Fools Quest by Robin Hobb


  The Buckkeep Guard admitted us without pause and we rode to the courtyard. There was a flurry around Nettle’s horse as servants emerged to welcome her home and all but carry her inside. I was dully surprised to find my Rousters standing in a row, holding their horses and waiting to be dismissed. I sent them off to their barracks and told them to report to Foxglove on the morrow. Time for Foxglove to integrate them, to change their livery and teach them discipline. I could not care about any of it.

  I wondered why I had come back here. I wondered what would happen if I got back on the horse and rode away. How long would it take me to get to Clerres? I would travel fastest alone. The horse was tired. No supplies. That was not the way to do this. But how I longed to be that reckless boy again. I stood silent for a long time, aware that Riddle had come to stand beside me, but I didn’t turn to look at him.

  He spoke quietly. “King Dutiful has summoned all of us to his private audience chamber. ”

  There would be a royal rebuke for my disobedience. A report demanded. I did not care about any of it, but Riddle just stood there, a presence against my Wit-sense. I didn’t turn to him when I spoke. “I need to take care of the horse,” I said.

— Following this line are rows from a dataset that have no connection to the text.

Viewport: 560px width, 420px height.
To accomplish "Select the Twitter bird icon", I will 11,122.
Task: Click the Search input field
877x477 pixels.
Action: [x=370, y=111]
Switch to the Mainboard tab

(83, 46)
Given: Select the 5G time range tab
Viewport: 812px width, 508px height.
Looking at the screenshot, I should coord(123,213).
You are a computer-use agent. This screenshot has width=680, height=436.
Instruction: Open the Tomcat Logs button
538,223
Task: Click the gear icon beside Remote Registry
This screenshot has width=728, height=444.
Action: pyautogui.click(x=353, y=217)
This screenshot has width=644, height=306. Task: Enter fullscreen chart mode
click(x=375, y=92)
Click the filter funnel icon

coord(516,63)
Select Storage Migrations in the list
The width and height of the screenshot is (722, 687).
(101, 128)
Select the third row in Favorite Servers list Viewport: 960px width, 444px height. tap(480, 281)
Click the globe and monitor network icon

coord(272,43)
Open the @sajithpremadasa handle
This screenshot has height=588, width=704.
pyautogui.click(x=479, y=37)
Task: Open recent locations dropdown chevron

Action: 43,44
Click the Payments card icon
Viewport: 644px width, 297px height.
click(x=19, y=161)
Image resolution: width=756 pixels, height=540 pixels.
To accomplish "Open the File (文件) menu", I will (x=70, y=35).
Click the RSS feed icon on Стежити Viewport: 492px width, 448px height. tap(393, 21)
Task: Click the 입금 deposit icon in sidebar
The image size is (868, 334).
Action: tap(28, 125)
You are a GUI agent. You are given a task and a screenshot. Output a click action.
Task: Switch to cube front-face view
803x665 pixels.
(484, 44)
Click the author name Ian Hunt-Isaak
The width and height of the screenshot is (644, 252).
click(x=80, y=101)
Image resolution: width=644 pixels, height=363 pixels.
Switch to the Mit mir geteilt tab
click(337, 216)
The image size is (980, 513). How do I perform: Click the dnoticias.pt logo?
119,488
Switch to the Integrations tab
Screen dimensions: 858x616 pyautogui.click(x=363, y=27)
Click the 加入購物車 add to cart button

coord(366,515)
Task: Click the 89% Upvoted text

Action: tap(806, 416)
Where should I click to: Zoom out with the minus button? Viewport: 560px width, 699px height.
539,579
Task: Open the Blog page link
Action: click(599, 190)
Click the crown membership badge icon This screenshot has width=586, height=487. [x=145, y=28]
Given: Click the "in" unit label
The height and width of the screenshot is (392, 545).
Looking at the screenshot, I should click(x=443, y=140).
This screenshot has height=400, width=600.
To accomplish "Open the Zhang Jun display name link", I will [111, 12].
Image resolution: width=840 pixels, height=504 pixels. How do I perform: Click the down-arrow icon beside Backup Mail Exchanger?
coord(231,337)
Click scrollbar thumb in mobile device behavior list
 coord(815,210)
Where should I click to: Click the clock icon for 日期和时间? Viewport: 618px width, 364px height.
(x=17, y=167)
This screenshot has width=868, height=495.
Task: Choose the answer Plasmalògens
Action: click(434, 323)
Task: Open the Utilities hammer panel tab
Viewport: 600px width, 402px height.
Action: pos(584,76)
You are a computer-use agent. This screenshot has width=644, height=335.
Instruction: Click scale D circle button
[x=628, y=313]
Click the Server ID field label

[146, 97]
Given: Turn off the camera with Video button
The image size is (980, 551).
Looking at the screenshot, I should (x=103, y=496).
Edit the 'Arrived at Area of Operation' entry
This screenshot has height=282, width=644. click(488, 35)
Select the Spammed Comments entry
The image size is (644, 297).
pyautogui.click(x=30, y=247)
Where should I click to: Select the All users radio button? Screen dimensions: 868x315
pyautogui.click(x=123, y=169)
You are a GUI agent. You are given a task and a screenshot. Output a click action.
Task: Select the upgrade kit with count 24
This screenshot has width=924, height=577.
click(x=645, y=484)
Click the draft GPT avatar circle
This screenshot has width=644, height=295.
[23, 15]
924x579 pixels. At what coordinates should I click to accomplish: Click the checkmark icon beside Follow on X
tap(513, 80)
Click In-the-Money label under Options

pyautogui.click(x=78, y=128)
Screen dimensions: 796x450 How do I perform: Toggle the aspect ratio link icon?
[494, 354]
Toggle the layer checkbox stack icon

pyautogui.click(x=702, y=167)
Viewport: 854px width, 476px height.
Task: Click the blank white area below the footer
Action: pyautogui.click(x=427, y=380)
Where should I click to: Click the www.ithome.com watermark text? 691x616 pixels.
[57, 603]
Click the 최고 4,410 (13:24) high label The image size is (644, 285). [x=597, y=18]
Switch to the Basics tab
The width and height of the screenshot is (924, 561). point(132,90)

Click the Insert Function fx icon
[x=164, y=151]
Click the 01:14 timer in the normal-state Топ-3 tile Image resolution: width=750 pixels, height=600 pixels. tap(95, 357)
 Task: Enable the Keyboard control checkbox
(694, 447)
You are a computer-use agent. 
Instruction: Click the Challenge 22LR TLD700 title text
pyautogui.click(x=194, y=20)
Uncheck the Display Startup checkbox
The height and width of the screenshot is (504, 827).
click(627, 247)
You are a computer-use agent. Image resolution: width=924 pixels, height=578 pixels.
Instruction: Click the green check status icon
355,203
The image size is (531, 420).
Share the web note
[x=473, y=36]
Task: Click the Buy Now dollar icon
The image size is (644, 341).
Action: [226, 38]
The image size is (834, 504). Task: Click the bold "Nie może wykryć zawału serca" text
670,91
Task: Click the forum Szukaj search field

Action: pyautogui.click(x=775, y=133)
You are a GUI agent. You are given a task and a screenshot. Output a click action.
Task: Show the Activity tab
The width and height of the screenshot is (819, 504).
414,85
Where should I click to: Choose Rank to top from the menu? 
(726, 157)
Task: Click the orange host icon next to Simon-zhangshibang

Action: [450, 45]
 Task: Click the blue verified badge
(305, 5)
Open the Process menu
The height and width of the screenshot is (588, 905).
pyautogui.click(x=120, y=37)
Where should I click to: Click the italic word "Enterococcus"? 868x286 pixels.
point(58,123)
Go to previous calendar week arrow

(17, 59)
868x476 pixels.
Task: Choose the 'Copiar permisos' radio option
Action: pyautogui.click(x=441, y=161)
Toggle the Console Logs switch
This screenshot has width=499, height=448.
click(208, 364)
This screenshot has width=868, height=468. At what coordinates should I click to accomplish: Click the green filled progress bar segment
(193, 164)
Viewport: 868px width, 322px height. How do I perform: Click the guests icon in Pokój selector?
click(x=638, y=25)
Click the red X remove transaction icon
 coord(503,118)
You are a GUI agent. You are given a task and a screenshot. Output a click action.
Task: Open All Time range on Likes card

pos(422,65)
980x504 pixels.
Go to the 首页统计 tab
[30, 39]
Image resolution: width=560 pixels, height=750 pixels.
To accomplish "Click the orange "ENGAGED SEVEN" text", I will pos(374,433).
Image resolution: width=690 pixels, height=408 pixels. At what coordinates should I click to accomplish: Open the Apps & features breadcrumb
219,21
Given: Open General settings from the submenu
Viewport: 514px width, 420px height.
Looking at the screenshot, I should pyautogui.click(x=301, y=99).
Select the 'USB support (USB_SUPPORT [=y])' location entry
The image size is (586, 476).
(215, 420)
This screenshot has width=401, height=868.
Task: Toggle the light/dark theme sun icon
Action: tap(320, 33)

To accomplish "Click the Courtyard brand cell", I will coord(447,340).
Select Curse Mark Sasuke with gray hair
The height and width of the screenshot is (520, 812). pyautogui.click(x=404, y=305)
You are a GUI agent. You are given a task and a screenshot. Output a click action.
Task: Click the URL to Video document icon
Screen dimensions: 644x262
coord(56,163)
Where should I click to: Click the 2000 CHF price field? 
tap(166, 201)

  He was silent for a time and then said, “I’ll tell Nettle that you’ll be with us shortly. ”

  I led the horse into the old stables. I didn’t even know his name. I found the empty stall between Fleeter and Priss, removed harness, hauled water, and found grain where it had always been kept. The stable girl named Patience came, looked at me, and then went away silently. No one else approached me until Perseverance appeared. He looked over the stall wall at me. “I should be doing that. ”

  “Not this time. ” He was quiet, watching me do meticulously every small task one does when a hard-used horse is returned to a stable. I knew how his hands must itch to watch someone else take care of his animal. But I needed to do this. I needed to do at least this small task correctly.

  “She goes like the wind. That Fleeter. The horse you loaned me. ”

  “She does. She’s a good one. ” She was watching me over her stall door. I was finished. There was nothing more to do here. No more excuses for delay. I closed the stall door behind myself and wondered where I would go.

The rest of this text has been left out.